歴史背景 16世紀頃からカスピ海沿岸で利用されていたという。19世紀頃にヨーロッパに輸出されるようになり珍味として重用された。近年、乱獲によりチョウザメが激減したため、カスピ海産のキャビアの国際取引はワシントン条約により制限されている。このため、各地でチョウザメの養殖が研究され、養殖キャビアが出回っている。
時期 加工品であるため通年
国内分布 ロシア、イラン
特徴 チョウザメの卵を塩漬けにしたもの。瓶詰や缶詰として市販されている。世界三大珍味の一つと言われている。粒の大きさとチョウザメの種類によって価値が異なる。瓶詰では蓋で色分けされ、大粒で灰色の高級品であるベルーガ(オオチョウザメの卵)は青色、中粒で茶色みのある灰色から黄色で中級品のオシェトラ(ロシアチョウザメ、シップチョウザメの卵)は黄色、小粒で暗灰色から黒色で普及品のセヴルーガ(ホシチョウザメの卵)は赤色の3種がある。

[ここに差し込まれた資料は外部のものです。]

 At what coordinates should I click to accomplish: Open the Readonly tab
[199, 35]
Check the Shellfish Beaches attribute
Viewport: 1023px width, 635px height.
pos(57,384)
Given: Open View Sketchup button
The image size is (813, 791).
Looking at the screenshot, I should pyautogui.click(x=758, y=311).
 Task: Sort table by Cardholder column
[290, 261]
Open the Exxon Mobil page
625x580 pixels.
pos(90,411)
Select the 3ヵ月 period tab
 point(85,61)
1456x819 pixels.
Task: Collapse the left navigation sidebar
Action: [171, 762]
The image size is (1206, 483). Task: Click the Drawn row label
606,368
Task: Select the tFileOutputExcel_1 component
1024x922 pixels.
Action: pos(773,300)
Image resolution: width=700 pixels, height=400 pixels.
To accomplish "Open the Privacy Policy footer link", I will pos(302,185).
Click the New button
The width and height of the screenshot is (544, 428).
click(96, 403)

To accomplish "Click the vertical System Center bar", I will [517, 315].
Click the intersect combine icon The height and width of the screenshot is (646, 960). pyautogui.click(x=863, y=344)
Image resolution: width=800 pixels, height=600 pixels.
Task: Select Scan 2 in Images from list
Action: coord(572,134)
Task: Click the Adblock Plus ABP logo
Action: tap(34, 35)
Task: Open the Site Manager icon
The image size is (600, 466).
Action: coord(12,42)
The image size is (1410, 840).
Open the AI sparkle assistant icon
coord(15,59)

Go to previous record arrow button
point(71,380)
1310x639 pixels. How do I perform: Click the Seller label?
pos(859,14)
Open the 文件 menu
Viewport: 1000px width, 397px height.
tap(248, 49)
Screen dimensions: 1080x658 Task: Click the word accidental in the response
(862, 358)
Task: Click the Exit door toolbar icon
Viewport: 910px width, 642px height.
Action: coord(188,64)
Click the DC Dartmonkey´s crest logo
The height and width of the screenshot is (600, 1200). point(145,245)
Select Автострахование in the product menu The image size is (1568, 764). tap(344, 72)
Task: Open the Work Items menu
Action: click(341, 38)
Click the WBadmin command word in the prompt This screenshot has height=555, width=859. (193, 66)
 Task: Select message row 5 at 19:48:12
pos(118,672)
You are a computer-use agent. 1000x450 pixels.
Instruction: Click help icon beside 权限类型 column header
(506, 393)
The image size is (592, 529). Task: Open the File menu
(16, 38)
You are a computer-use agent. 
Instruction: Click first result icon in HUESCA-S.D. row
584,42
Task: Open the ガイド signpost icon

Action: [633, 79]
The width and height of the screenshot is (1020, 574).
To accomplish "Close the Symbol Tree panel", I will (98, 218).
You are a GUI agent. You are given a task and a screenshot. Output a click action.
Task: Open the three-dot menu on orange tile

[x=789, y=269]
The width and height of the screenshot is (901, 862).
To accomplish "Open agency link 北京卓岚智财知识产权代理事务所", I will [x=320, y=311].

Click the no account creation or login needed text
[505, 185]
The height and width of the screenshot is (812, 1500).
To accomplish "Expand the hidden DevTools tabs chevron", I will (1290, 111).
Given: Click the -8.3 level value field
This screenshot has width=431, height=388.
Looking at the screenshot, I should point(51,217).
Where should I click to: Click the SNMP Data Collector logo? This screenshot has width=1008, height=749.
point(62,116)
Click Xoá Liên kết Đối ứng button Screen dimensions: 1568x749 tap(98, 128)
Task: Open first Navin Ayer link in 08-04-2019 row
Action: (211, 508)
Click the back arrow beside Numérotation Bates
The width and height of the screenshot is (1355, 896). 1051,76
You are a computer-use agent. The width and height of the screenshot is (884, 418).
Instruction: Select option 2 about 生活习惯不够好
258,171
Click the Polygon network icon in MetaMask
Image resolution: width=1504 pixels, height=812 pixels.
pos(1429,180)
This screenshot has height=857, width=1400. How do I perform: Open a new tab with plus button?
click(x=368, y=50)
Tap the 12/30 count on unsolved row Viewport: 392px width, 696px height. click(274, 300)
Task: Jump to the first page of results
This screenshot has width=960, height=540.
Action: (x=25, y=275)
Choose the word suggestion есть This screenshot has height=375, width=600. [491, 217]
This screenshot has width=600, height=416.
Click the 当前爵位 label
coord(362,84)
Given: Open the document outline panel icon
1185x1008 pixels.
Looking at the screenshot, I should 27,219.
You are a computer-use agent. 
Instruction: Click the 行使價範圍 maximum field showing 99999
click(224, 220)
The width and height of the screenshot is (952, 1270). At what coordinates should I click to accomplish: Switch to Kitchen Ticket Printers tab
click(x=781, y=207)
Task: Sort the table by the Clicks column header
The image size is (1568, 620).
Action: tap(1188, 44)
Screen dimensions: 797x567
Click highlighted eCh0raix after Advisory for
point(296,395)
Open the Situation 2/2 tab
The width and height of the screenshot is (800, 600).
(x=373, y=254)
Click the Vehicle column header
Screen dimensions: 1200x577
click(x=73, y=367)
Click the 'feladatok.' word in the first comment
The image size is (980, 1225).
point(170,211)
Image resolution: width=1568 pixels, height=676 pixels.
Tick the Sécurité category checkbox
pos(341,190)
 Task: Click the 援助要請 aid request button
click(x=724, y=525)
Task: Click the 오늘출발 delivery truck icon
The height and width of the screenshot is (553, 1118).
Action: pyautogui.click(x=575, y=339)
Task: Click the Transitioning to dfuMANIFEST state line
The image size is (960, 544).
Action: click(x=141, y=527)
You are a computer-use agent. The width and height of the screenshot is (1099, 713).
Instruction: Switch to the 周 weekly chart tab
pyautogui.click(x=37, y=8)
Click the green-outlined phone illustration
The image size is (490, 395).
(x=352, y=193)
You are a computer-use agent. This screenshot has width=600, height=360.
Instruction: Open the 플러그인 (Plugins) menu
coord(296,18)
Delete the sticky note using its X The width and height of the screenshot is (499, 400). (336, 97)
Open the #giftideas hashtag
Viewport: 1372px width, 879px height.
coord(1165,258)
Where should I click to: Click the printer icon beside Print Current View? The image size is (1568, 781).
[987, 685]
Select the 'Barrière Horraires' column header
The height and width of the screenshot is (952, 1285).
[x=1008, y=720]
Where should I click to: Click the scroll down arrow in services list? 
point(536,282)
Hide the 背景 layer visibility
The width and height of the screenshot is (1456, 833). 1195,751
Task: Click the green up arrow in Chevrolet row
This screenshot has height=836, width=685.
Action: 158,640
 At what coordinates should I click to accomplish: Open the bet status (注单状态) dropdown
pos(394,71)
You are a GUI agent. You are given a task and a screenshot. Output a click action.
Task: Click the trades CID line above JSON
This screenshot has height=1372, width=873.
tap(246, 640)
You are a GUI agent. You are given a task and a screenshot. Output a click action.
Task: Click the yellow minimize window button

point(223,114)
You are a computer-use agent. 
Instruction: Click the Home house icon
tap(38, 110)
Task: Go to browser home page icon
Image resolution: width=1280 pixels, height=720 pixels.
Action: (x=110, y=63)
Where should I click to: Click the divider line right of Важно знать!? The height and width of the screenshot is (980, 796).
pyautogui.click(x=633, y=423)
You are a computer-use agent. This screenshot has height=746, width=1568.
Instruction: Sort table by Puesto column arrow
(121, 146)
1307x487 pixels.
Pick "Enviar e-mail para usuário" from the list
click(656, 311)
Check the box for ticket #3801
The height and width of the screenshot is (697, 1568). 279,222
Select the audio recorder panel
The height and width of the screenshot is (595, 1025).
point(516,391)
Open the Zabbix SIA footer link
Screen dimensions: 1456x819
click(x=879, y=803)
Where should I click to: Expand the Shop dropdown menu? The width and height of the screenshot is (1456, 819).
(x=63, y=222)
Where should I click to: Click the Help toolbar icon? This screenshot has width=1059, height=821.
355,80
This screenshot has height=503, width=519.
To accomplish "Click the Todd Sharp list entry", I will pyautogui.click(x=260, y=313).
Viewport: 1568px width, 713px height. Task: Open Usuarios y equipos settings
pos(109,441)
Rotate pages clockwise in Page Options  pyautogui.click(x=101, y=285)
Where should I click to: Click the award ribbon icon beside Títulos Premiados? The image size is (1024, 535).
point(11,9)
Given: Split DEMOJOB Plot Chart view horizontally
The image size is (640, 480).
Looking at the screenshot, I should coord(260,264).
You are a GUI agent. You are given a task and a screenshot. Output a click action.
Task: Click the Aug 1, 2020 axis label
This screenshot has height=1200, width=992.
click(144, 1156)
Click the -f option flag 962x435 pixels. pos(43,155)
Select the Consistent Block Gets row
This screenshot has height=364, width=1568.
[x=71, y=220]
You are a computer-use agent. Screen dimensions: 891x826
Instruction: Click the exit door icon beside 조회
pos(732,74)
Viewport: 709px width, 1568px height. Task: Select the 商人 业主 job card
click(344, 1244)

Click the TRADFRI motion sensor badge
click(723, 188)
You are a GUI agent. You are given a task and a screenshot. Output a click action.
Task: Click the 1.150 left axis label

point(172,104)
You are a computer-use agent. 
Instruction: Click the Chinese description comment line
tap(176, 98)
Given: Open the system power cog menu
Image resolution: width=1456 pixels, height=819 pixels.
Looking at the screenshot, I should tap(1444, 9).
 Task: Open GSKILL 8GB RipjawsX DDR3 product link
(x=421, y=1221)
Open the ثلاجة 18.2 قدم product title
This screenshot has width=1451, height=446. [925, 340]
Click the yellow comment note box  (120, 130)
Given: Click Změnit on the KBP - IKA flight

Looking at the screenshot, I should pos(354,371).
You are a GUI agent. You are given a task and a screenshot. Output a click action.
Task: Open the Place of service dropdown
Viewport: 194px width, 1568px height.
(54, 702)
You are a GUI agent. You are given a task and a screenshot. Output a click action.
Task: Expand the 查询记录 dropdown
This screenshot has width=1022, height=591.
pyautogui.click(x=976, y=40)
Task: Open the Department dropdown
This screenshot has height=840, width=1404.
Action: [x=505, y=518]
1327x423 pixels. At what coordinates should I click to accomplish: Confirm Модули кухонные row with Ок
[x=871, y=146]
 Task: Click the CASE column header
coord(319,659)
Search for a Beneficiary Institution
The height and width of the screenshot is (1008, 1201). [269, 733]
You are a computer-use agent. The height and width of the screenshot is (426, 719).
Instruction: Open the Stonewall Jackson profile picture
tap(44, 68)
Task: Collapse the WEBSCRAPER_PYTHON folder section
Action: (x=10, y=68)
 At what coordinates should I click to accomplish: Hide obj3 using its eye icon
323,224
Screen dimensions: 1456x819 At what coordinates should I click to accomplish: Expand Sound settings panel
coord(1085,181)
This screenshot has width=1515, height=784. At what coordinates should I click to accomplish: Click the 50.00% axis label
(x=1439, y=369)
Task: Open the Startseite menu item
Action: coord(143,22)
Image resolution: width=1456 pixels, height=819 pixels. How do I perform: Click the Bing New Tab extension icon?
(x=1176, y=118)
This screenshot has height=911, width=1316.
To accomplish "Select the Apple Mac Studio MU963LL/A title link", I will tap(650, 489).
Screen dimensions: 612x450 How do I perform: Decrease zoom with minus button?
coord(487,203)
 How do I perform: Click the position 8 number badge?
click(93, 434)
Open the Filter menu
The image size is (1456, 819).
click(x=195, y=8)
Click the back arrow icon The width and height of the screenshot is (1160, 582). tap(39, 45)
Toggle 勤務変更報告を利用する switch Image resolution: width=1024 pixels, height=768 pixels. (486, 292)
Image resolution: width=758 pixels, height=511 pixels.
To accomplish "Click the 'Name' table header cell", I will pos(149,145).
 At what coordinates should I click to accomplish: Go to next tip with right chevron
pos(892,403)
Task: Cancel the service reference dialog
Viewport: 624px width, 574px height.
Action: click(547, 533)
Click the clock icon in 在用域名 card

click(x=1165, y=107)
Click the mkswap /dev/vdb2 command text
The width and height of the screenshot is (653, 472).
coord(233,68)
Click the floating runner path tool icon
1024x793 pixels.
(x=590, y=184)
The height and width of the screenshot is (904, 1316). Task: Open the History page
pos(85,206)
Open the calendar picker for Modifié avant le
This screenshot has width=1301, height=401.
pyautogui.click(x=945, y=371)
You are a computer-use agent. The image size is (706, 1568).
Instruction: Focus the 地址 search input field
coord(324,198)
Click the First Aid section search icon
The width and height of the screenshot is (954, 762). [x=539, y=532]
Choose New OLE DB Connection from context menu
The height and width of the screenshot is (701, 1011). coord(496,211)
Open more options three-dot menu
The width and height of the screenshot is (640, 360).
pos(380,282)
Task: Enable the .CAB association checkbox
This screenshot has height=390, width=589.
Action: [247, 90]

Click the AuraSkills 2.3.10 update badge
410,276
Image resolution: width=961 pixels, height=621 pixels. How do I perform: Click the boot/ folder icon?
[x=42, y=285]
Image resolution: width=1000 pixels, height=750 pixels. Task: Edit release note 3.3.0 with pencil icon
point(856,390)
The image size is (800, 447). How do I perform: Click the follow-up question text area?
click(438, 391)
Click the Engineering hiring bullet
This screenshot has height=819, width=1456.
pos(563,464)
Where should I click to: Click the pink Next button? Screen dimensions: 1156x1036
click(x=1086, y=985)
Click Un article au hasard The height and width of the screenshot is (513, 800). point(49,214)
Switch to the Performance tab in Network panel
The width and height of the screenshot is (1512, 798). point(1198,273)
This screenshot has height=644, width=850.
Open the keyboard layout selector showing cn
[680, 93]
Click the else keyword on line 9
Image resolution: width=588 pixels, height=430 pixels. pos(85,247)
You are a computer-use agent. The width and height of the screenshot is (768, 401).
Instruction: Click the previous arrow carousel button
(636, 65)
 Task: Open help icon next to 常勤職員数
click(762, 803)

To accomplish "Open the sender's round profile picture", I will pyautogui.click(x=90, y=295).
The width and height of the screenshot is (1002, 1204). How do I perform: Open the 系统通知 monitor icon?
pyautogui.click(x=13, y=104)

選び方 等級により蓋の色が異なる。青色(ベルーガ)は粒が大きく色は明るい灰色、黄色(オシェトラ)は粒が黒っぽい茶か黄色、赤色(セヴルーガ)は値段が安く、小粒で黒に近い灰色とされている。ランプフィッシュの卵を用いた模造品もあるので購入時には表示に注意する。
保存方法 冷蔵(開封、未開封問わず)。開封後はできるだけ早く食べる。
栄養 主成分は脂質とタンパク質。ビタミンB12、パントテン酸、亜鉛などを含む。塩漬け加工されているので塩分量(ナトリウム量)が多い。